Could be, but it's interesting, in my small Oklahoma town we have a meat processing plant (full of illegals) and yet we have had only three cases in town. All our resolved. Meanwhile, it looks like it has hit in the Guymon, OK meat plants pretty hard.
It's possible that what meat plants they have in those states just haven't seen it yet.
And maybe those 4 states don't have any large meat processing plants.
Odds are quite massively against it. Meat processing plants tend to be pretty much everywhere. You have People Eating Tasty Animals in every state and it's just massively inefficient to not to have the processing plants close to the market where they're sold.

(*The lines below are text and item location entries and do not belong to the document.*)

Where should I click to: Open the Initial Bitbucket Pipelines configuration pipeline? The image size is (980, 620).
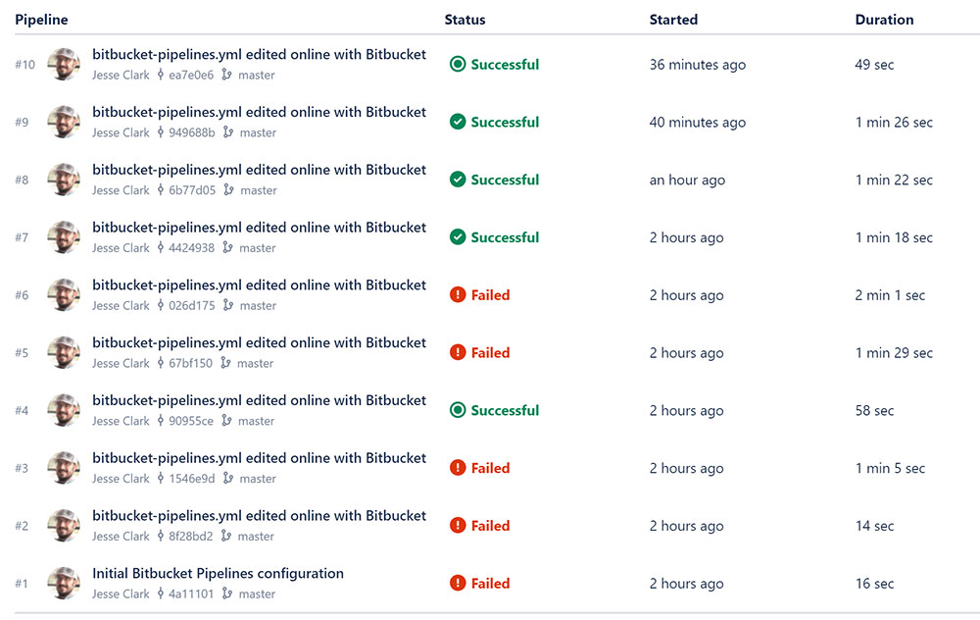tap(218, 574)
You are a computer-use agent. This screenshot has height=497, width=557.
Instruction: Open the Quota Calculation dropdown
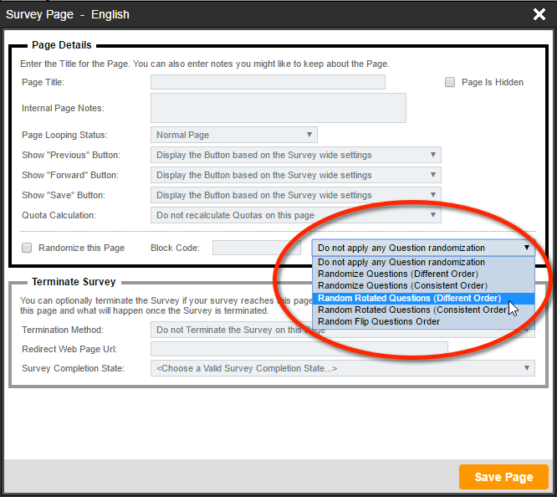tap(295, 215)
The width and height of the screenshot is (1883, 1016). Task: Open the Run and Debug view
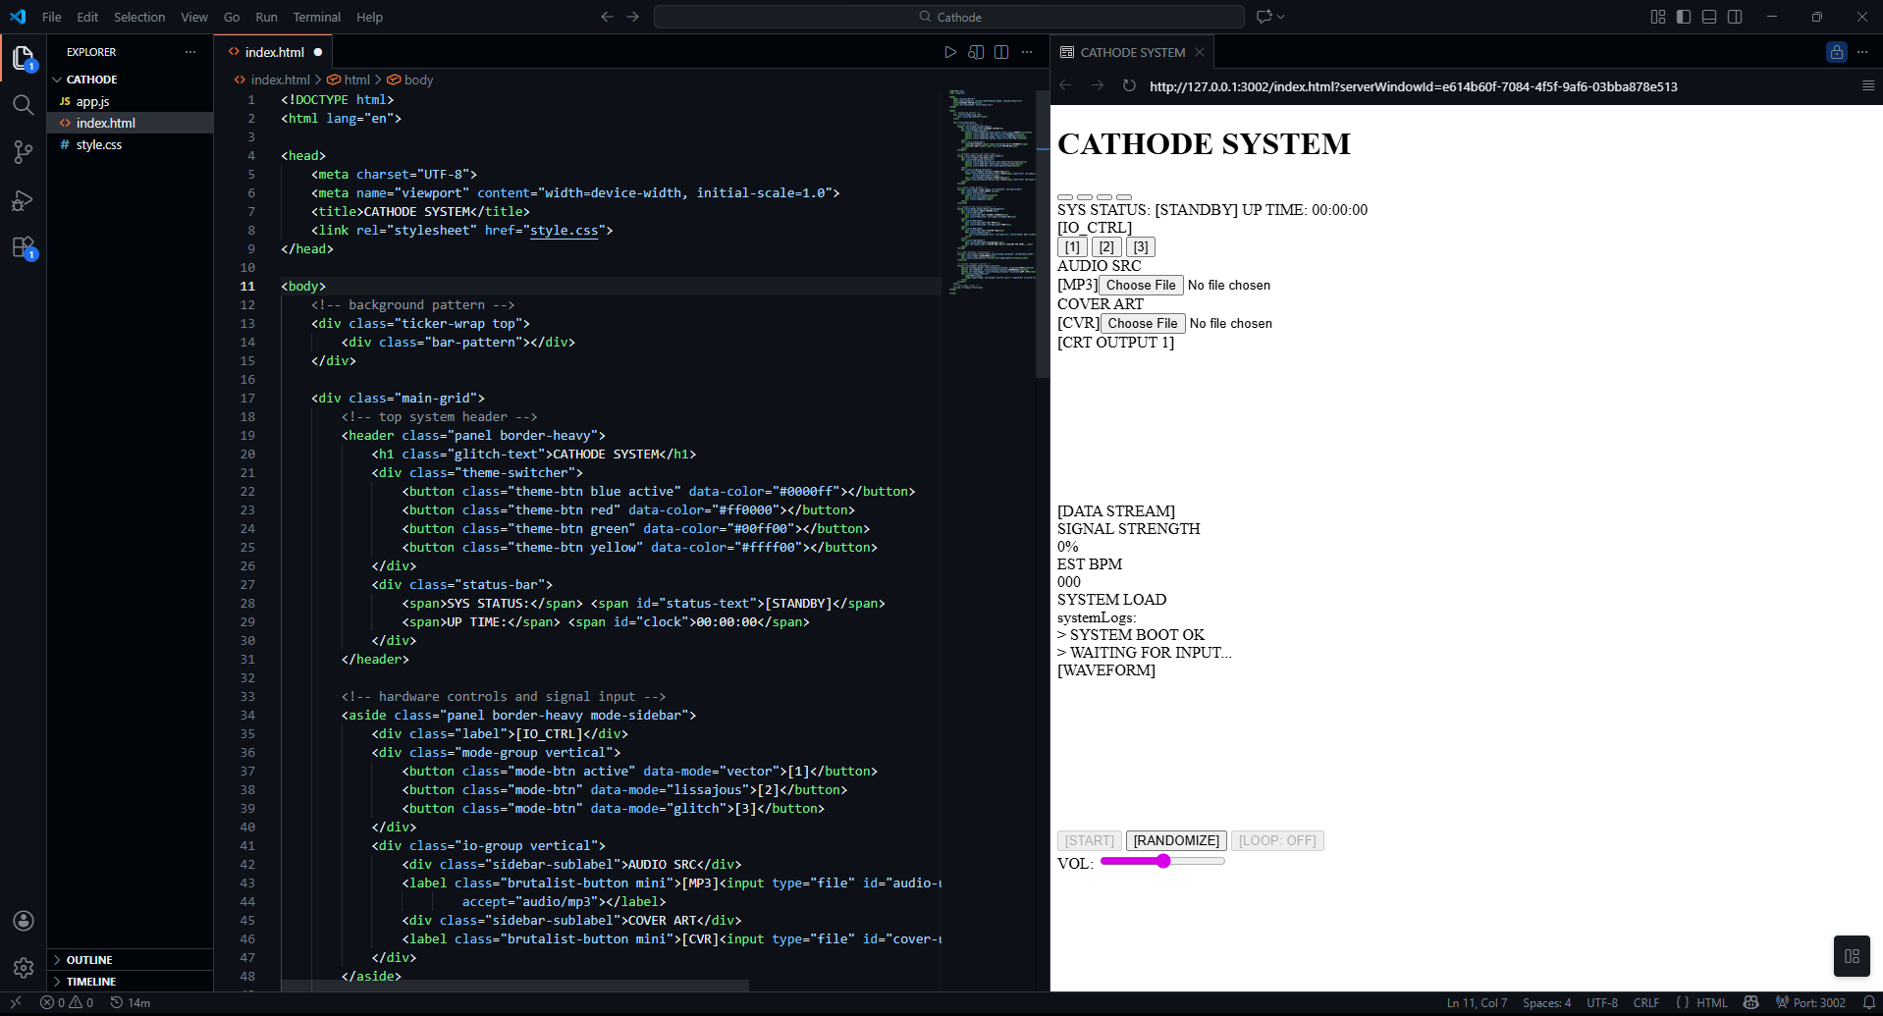[23, 201]
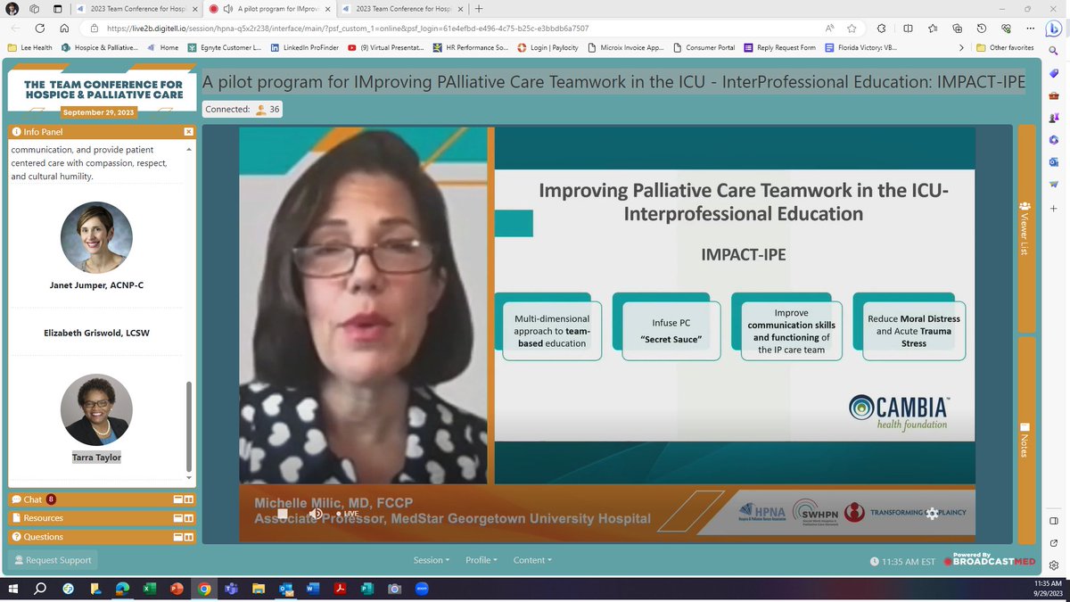Open the Chat speech bubble icon
The image size is (1070, 602).
click(18, 499)
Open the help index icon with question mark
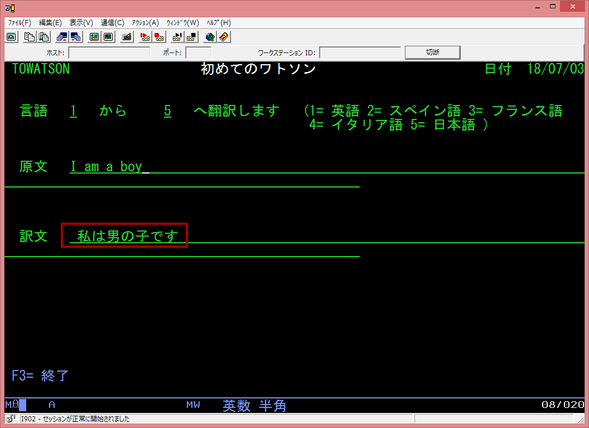 click(x=223, y=37)
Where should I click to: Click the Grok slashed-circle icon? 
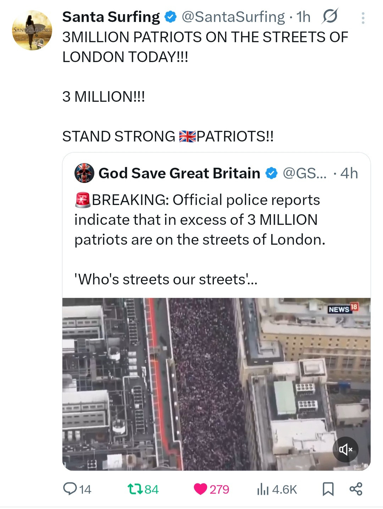330,16
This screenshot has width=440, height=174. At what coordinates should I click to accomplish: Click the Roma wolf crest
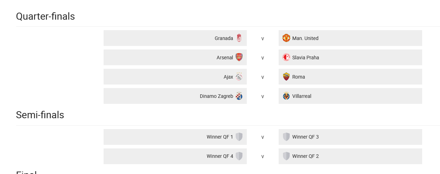point(286,76)
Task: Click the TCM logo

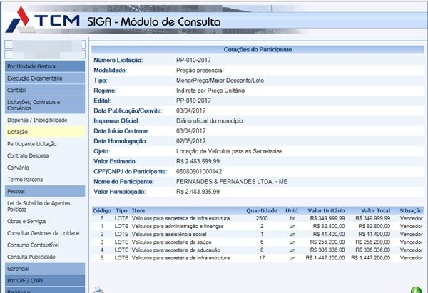Action: pos(43,20)
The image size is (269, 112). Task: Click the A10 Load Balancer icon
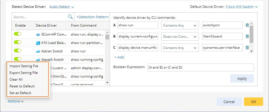[38, 43]
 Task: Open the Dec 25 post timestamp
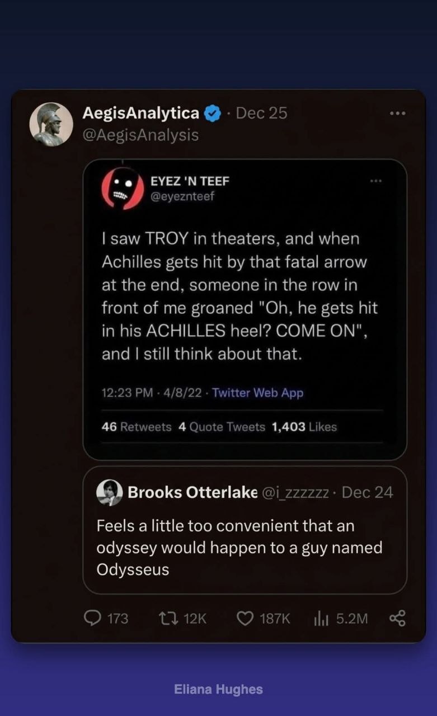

You could try looking it up of course. But hey, why not? Let's roll with your assumption that meat processing plants increase the fatalities. It does appear that the top slaughtering states per popular tasty animal are:
Georgia for Chickens - 16th highest death rate per capita.
Nebraska for Cattle - 37th highest death rate per capita.
Minnesota for Turkeys - 19th highest death rate per capita.
Iowa for hogs - 24th highest death rate per capita.
So it seems that none of these are the worst hit states, despite two of them having major metropolitan areas (Atlanta and Minneapolis) and the other two also having reasonably large urban areas as well (Omaha, Council Bluffs and Des Moines). I don't think meat processing plants is driving the numbers at all.
To be honest, I'm pretty surprised by the fact that there is a much stronger correlation to Red State vs Blue State than anything else you've mentioned. Is it possible that not putting a strict lockdown was the right choice after all? That is one of the few things where Red vs Blue diverges most significantly.
There are presently 12 state-inspected slaughter plants and 20 state inspected meat-processing plants in Wyoming.
I assume they aren't huge but they would probably be set up in a similar fashion to larger plants. Just less employees.